## EXERCISE TASKS
1. Name the organizations whose joint paper on multi-agency inspection is discussed in the inspection piece.
2. In the rows, start at the line that has "Identify the location of Open." and end with the line that has "This screenshot has height=1456, width=2576. Describe". Rewrite those lines with every "image size" changed to "screenshot size" and everything else left unchanged.

## EXCERPT TO READ
— START —

Inspection

John Freeman
Tuesday, April 7, 2015

The joint paper by the Local government Association, Association of Directors of Children’s Services (ADCS) and Solace on multi-agency inspection represents a major step forward in describing a system that embeds local improvement to meet the needs of local communities. In that context, the proposed changes to the inspection process are designed to support and inform local improvement, to minimise the administrative burden – bluntly, to reduce the costs to local authorities, and to avoid the facile and simplistic judgements that inspectorates make too often. A single word to judge a whole service costing many millions of pounds a year is self-evidently not going to describe a service properly.

In case those last statements seem too strong, just think about the many inspection judgments that seem to indicate that a school, academy or local authority, or indeed any public service, is securely strong and deliver a service of real quality, and where the service later fails. The routine response – excuse – by the inspectorates is that inspection is “at a point in time” and that things must have deteriorated rapidly since the last inspection. This does not require much deep analysis to discount as a reasonable explanation.

— END —

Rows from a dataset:
— START —

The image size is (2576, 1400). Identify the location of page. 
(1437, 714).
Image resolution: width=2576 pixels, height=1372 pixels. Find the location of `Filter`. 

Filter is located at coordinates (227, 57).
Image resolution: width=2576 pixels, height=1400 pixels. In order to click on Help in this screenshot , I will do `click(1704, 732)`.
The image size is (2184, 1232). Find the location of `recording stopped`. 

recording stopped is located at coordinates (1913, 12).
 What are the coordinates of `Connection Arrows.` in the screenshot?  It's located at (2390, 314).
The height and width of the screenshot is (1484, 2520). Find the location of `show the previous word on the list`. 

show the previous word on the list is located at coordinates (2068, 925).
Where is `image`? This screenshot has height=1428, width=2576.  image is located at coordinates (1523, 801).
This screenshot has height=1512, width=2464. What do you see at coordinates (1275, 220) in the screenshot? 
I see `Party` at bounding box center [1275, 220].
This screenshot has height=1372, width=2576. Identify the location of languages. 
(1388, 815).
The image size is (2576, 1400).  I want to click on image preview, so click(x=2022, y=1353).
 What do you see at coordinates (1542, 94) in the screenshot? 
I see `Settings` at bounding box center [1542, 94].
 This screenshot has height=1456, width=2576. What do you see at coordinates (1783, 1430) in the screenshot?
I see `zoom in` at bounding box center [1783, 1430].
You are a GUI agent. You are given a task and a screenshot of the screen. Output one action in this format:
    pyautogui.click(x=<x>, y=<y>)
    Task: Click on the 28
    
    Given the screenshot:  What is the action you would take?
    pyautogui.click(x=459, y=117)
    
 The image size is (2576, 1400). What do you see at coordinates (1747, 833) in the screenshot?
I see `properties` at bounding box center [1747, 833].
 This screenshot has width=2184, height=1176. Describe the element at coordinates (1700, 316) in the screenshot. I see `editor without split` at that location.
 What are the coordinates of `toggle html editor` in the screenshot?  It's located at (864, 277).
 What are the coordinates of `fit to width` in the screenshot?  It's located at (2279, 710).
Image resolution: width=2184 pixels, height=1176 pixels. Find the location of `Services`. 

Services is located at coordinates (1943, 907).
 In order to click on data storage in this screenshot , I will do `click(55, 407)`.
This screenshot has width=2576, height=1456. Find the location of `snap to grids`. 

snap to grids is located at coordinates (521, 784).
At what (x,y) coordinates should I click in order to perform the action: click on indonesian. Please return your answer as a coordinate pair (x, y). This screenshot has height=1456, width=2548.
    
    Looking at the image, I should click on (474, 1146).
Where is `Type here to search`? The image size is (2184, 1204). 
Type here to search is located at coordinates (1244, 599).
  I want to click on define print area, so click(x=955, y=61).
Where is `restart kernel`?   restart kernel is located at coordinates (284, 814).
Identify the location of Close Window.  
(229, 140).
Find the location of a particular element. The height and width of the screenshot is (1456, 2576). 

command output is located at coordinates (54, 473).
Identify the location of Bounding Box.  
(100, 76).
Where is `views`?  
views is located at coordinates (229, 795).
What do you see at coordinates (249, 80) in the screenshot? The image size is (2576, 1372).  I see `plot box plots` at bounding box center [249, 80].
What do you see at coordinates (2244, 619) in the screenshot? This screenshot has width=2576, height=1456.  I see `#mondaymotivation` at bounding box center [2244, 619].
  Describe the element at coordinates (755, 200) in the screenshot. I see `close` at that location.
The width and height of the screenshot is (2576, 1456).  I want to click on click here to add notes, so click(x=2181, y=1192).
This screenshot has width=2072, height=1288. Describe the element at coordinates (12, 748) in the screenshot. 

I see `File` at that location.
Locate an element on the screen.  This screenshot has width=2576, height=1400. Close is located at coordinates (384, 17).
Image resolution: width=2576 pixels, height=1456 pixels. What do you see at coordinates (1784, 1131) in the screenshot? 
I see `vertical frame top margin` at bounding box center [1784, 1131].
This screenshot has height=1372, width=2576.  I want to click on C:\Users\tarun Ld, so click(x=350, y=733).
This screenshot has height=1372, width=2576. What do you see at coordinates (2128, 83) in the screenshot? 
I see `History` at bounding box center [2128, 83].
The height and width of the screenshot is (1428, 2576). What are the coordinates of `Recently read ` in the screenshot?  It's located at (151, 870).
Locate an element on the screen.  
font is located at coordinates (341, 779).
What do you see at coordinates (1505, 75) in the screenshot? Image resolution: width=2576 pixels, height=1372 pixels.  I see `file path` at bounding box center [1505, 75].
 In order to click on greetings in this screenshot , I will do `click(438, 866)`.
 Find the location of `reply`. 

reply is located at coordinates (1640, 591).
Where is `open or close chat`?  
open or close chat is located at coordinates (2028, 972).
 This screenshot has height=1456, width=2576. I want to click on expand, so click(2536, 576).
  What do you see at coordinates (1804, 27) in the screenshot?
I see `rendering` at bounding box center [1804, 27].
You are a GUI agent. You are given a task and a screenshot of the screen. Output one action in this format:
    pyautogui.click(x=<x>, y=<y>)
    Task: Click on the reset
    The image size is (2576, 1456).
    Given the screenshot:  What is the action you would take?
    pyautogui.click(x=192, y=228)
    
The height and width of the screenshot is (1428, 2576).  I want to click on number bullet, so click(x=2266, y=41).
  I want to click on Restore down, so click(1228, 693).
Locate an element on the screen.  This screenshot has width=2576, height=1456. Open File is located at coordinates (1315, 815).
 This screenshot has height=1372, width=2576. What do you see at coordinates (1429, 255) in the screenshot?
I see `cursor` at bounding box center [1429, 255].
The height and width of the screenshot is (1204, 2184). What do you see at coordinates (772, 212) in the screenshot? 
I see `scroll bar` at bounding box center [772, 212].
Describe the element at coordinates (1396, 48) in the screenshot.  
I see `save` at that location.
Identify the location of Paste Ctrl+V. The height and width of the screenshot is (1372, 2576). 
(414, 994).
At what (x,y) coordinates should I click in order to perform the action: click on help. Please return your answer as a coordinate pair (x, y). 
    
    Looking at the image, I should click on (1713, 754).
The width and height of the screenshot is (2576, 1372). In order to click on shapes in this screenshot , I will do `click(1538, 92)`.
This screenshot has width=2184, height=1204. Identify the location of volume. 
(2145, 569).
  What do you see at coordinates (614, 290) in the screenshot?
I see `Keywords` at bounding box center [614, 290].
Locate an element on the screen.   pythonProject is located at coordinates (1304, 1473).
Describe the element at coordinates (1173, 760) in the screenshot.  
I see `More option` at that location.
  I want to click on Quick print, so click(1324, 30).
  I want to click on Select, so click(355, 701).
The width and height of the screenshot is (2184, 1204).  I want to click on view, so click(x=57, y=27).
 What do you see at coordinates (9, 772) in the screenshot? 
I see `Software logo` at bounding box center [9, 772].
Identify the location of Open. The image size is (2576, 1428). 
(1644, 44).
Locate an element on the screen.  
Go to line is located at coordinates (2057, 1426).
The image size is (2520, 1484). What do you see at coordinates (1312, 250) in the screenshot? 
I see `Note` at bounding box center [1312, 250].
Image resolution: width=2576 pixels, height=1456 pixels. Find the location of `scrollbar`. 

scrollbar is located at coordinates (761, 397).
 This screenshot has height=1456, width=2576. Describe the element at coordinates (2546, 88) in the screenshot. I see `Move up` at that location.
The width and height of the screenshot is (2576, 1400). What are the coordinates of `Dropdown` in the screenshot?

— END —

## PER-TASK OUTPUTS
1. Local government Association; Association of Directors of Children’s Services (ADCS); Solace

2.
Identify the location of Open. The screenshot size is (2576, 1428). 
(1644, 44).
Locate an element on the screen.  
Go to line is located at coordinates (2057, 1426).
The screenshot size is (2520, 1484). What do you see at coordinates (1312, 250) in the screenshot? 
I see `Note` at bounding box center [1312, 250].
Image resolution: width=2576 pixels, height=1456 pixels. Find the location of `scrollbar`. 

scrollbar is located at coordinates (761, 397).
 This screenshot has height=1456, width=2576. Describe the element at coordinates (2546, 88) in the screenshot. I see `Move up` at that location.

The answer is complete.